» **Document extract**

>>

5. REPRESENTATIONS AND WARRANTIES OF PURCHASER. Purchaser
represents, warrants and agrees that:
(a) Execution and Effect of Agreement. Purchaser has the full right,
---------------------------------
power and authority to enter into and perform this Agreement. This Agreement
has been duly executed and delivered by Purchaser and is a legal, valid and
binding obligation of Purchaser enforceable in accordance with its terms.
(b) Access to Seller by Purchaser. Purchaser and their
-----------------------------
representatives and advisers have had free and full access during normal
business hours to the Seller's assets, premises, books and records, key
employees and accountants, and have had the opportunity to ask questions and
receive answers about the past performance and current and future prospects of
the Seller's business and assets.
(c) Purchase for Investment. The Purchaser understands and represents
-----------------------
that: (i) the Purchaser must bear the economic risk of an investment in the
Shares for an indefinite period of time because the Shares have not been
registered under the Securities Act of 1933, as amended (the "1933 Act"), or
under any state securities laws and, therefore, cannot be resold unless they are
subsequently registered under the 1933 Act and the pertinent state securities
laws or unless an exemption from such registration is available; (ii) the
Purchaser is purchasing the Shares for investment for the account of the
Purchaser, not for the account of any other person, and not with any present
view toward resale or other "distribution" thereof within the meaning of the
1933 Act; and (iii) the Purchaser agrees not to resell or otherwise dispose of
all or any part of the Shares, except as permitted by law, including, without
limitation, any and all applicable provisions of this Agreement and any
regulations under the 1933 Act.
(d) Risks of Investment. The Purchaser is aware that an investment in
-------------------
the Shares is highly speculative and subject to substantial risks. The
Purchaser is capable of bearing the high degree of economic risk and burdens of
this investment, including the possibility of a complete loss of his investment
and the lack of a public market and limited transferability of the Shares, which
may make the liquidation of this investment impossible for an indefinite period
of time. The financial condition of the Purchaser is such that it is under no
present or contemplated future need to dispose of any of the Shares to satisfy
any existing or contemplated undertaking, need or indebtedness.
(e) Contravention; Consents and Approvals. No filing, action,
-------------------------------------
consent or approval of any person, entity or governmental body is required by
the Purchaser for the execution and delivery of this Agreement or the
consummation of the transactions contemplated hereby.
6. BROKERS. Each party represents to the other that it has had no
dealings with any broker or finder in connection with the transactions
contemplated by this Agreement. Should
5
any claim be made for a broker's, finder's or similar fee, on account of any
actions or dealings by a party or its agents, such party shall indemnify and
hold the other party harmless from and against any and all liability and
expenses, including reasonable attorneys' fees incurred by reason of any claim
made by such broker.

<<

» **Data records**
>>

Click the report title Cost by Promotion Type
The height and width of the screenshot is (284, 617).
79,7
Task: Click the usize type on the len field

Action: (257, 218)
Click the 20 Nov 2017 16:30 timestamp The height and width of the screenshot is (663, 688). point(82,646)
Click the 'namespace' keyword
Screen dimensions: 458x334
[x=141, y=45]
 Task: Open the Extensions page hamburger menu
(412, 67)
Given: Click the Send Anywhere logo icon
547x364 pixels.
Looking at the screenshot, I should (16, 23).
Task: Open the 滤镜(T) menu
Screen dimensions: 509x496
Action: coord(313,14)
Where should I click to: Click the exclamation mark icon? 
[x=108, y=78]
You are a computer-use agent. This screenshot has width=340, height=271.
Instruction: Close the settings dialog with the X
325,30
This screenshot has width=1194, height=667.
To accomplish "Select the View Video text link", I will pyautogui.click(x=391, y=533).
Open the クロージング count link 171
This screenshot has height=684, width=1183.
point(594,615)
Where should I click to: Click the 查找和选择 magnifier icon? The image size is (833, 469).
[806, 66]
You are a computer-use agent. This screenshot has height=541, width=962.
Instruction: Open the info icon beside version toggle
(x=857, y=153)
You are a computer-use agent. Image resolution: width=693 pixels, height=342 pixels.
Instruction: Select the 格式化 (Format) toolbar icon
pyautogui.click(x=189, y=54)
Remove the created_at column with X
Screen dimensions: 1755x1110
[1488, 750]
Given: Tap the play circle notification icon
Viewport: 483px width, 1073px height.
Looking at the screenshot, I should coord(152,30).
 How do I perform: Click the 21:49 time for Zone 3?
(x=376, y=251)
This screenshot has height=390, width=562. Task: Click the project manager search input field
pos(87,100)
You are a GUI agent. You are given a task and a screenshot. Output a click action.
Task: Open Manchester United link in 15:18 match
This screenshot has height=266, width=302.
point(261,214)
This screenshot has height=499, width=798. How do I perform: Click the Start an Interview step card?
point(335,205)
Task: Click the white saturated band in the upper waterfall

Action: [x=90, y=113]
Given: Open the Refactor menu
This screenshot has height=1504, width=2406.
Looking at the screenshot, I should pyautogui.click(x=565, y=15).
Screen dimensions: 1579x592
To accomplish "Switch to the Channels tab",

<<

» **Complete the following**
a) Answer these questions from the agreement text:
(i) Under which federal act have the Shares not been registered?
(ii) During what hours did the Purchaser and its representatives have access to the Seller's assets and premises?
(iii) What does each party represent about brokers or finders?
b) Write the next part of the agreement text, picking up after its last sentence.
The records are separate material from the agreement text.

» **Answers given**
a)
(i) The Securities Act of 1933, as amended (the "1933 Act").
(ii) During normal business hours.
(iii) Each party represents that it has had no dealings with any broker or finder in connection with the transactions contemplated by the Agreement.

b)
7. FURTHER ASSURANCES. The parties shall cooperate and take such
actions, and execute such other documents, as either may reasonably request in
order to carry out the provisions or purpose of this Agreement, including
without limitation the execution and delivery by Sellers of additional stock
powers duly executed in blank with respect to the Shares. The parties have
executed even date hereof a Registration Rights Agreement, and a Sales
Restriction Agreement with respect to the Shares.
8. REGISTRATION RIGHTS. The Shares delivered at Closing will not be
registered under the Securities and Exchange Act of 1934 ("Act"). Seller has
provided registration rights pursuant to the Registration Rights Agreement
executed even date with this Agreement.
9. PREEMPTIVE RIGHTS
(a) Seller hereby grants to the Purchaser a first and prior right to
purchase any and all shares of Common Stock, or securities convertible into
Common Stock or containing an option or warrant to purchase Common Stock
("Derivative Securities"), as may hereafter be issued from time to time by
Seller subsequent to the date hereof, except as to Derivative Securities issued
to the Environmental Opportunities Fund II, L.P. and the Environmental
Opportunities Fund II (Institutional), L.P. under a prior preemptive right
contained in a Stock Purchase And Sale Agreement dated June 23, 1999. For
purposes of this Section 9 "Derivative Securities" do not include options or
warrants issued alone and not in combination with another security. Such right
shall exist with respect to all shares of Common Stock and Derivative Securities
originally authorized, shares hereafter authorized, or treasury shares, but
shall not exist with respect to: (i) shares of Common Stock issued by Seller in
a firm commitment or best efforts underwritten offering to the public, (ii)
shares of Commons Stock issued by Seller upon the exercise or conversion of
currently outstanding Derivative Securities, (iii) shares of Common Stock issued
by Seller upon the exercise of stock options or warrants granted to officers,
directors, consultants and employees of Seller, whether or not granted, pursuant
to a stock option plan approved by the stockholders of Seller, (iv) options,
warrants or shares of Common Stock issued by Seller in connection with the
acquisition of the properties, assets, or business of another Person, or (v)
options, warrants or shares of Common Stock issued in connection with bank
financing or equipment leases or similar financing transactions.
(b) The time for exercising the foregoing rights in Section 9(a) may
be established by the Company's Board of Directors but the Purchaser shall have
a minimum of 15 days in which to consider exercising its right.
(c) The foregoing right in Section 9(a) shall terminate on the
earlier of (i) September 8, 2000 or (ii) the date on which the Purchaser has
purchased shares of Common
6
Stock or Derivative Securities with an aggregate purchase price of $2,000,000.
10. CONDITIONS OF PURCHASER
The obligations of Purchaser to effect the transaction contemplated by this
Agreement shall be subject to the fulfillment at or prior to the time of Closing
of each of the following items which are conditions to the Closing:
(a) Compliance by Seller. The Seller shall have performed and
--------------------
complied with all of the obligations and conditions required by this Agreement
to be performed or complied with by the Seller at or prior to the Closing Date.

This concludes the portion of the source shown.